Student Borrowers And Advocates Win Court Case Against DeVos
A federal judge has ruled that Education Secretary Betsy DeVos' delay of a key student borrower protection rule was improper and unlawful.
"This is such an important win for student borrowers and anyone who cares about a government that operates under the rule of law," says Toby Merrill, of Harvard Law School's Project On Predatory Student Lending.
U.S. District Court Judge Randolph D. Moss sided with consumer advocates, two former students seeking relief from their loans and Democratic attorneys general from 19 states and the District of Columbia, who challenged the Trump administration's postponement of Obama-era regulations governing "borrower defense to repayment."

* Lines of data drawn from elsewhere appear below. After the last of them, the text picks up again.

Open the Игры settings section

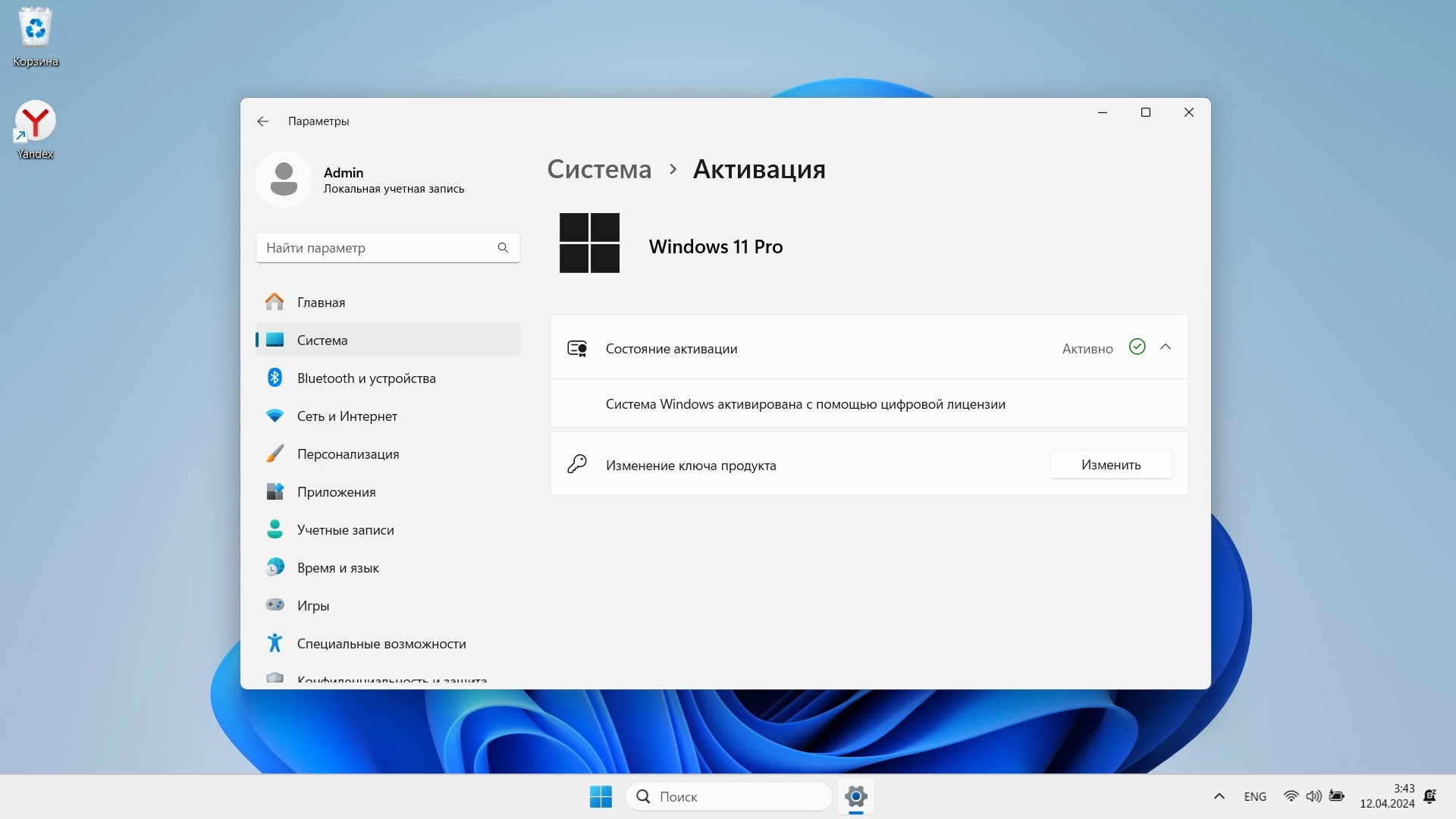pos(312,605)
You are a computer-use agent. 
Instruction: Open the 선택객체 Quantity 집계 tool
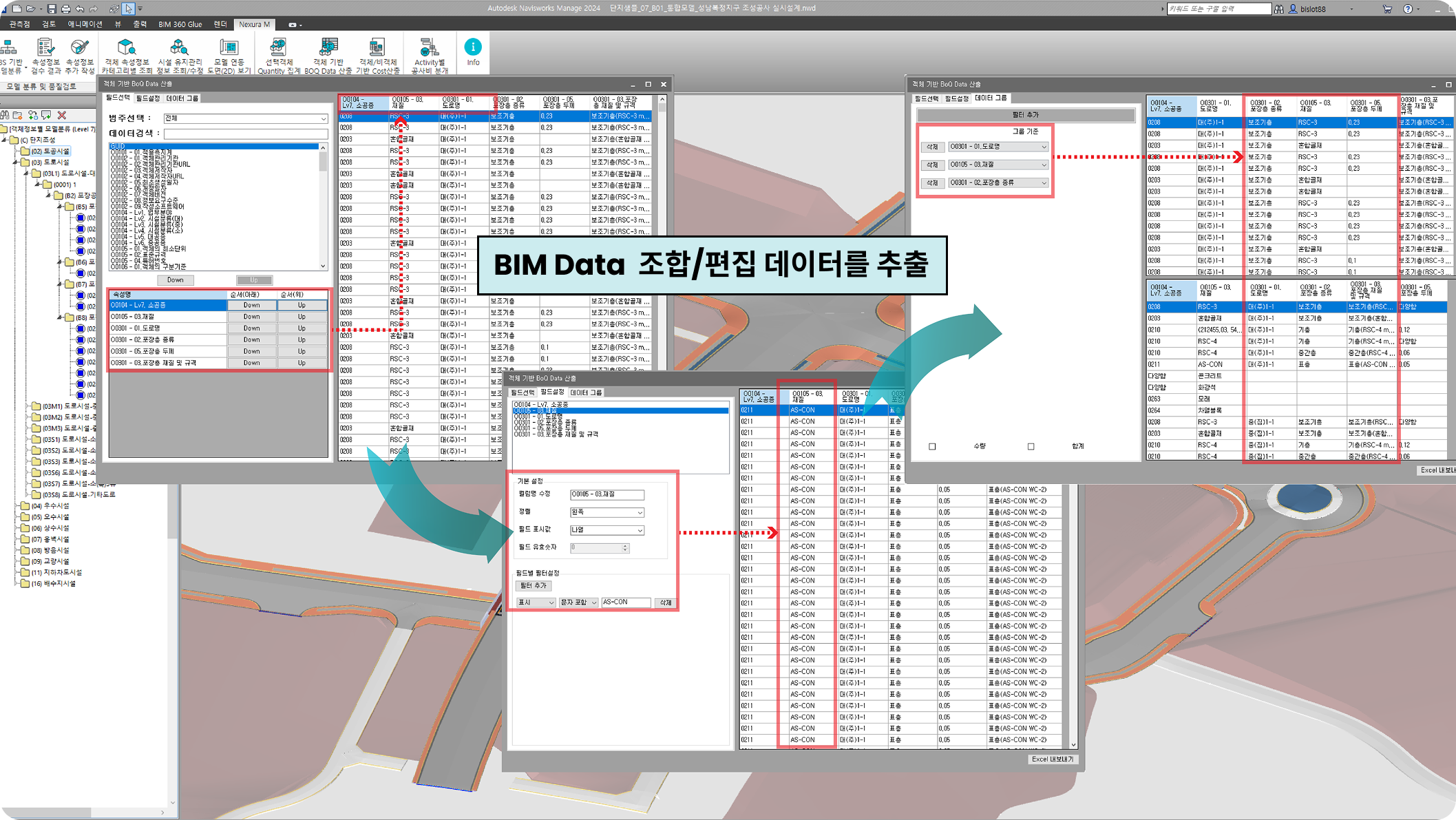point(277,55)
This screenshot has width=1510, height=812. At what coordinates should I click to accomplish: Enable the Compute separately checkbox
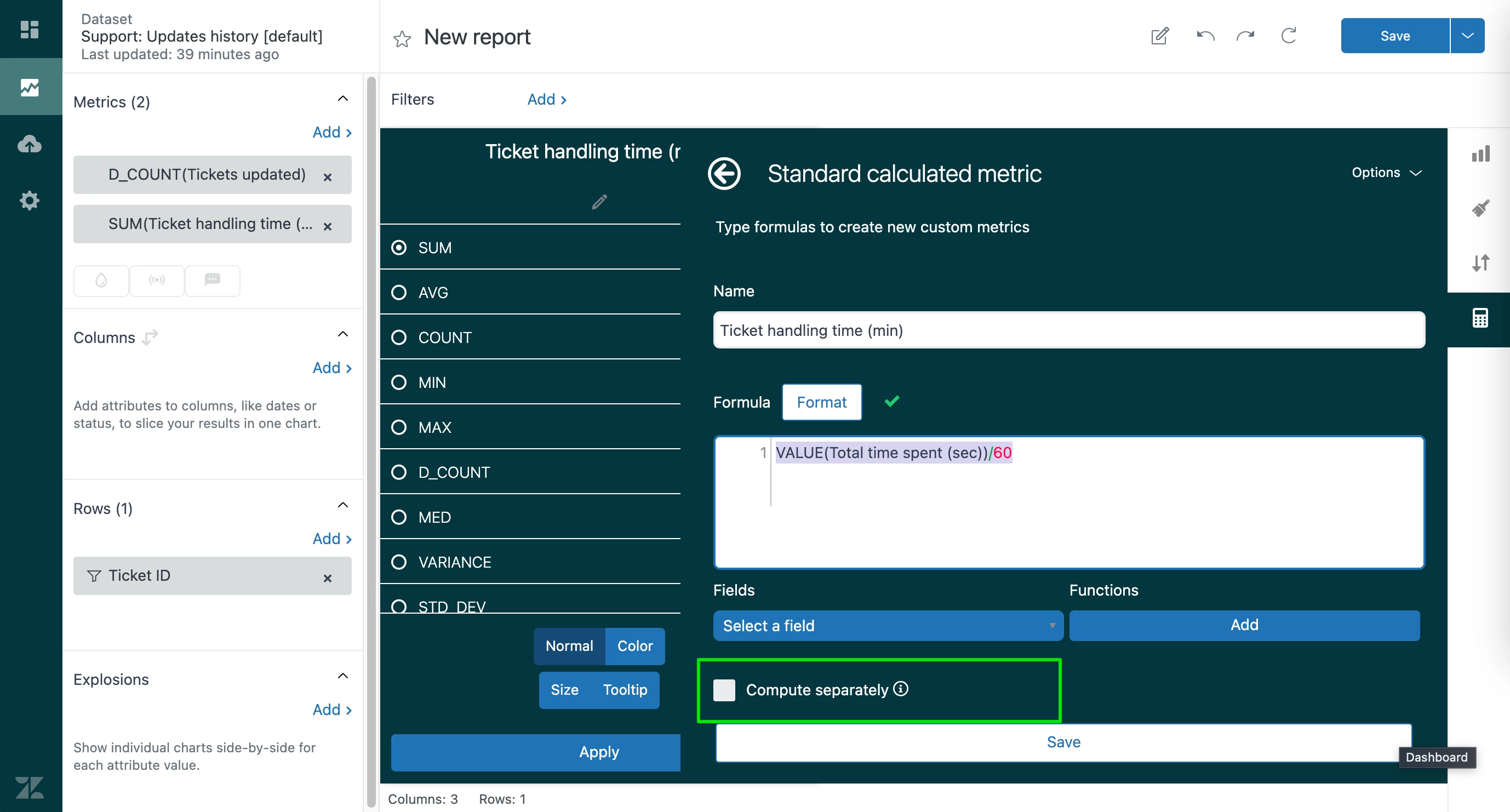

If you attend a school that misled you or engaged in other misconduct, "borrower defense" is the process of seeking relief from your outstanding student loans. The rule was created in the mid-1990s but remained obscure, producing very few claims, until the collapse of the for-profit Corinthian Colleges and ITT Tech. That's when the Obama administration updated and clarified how students were supposed to seek loan forgiveness. Since then, a reported 165,000 claims have been brought, and almost all of them pertain to for-profit colleges.
Since June 2017, DeVos has taken several actions to delay the Obama-era rule. The department has used that time to restart the rule-making clock and rewrite borrower defense to make it tougher for students to seek and receive debt relief. In particular, they introduced the idea that some students should only get some of their loans forgiven, depending on their current income. In the meantime, claims are being reviewed under the old, mid-1990s rule.
The judge ruled that DeVos' delay was "unlawful" and "arbitrary and capricious." With respect to the student plaintiffs, the judge found that the department's actions: "have deprived" them "of several concrete benefits that they would have otherwise accrued under the Borrower Defense Regulations."
The judge will decide how the Education Department should proceed after a hearing on Friday. The court may order that the Obama rule take effect immediately, says Merrill. The Department of Education did not immediately respond to request for comment by NPR.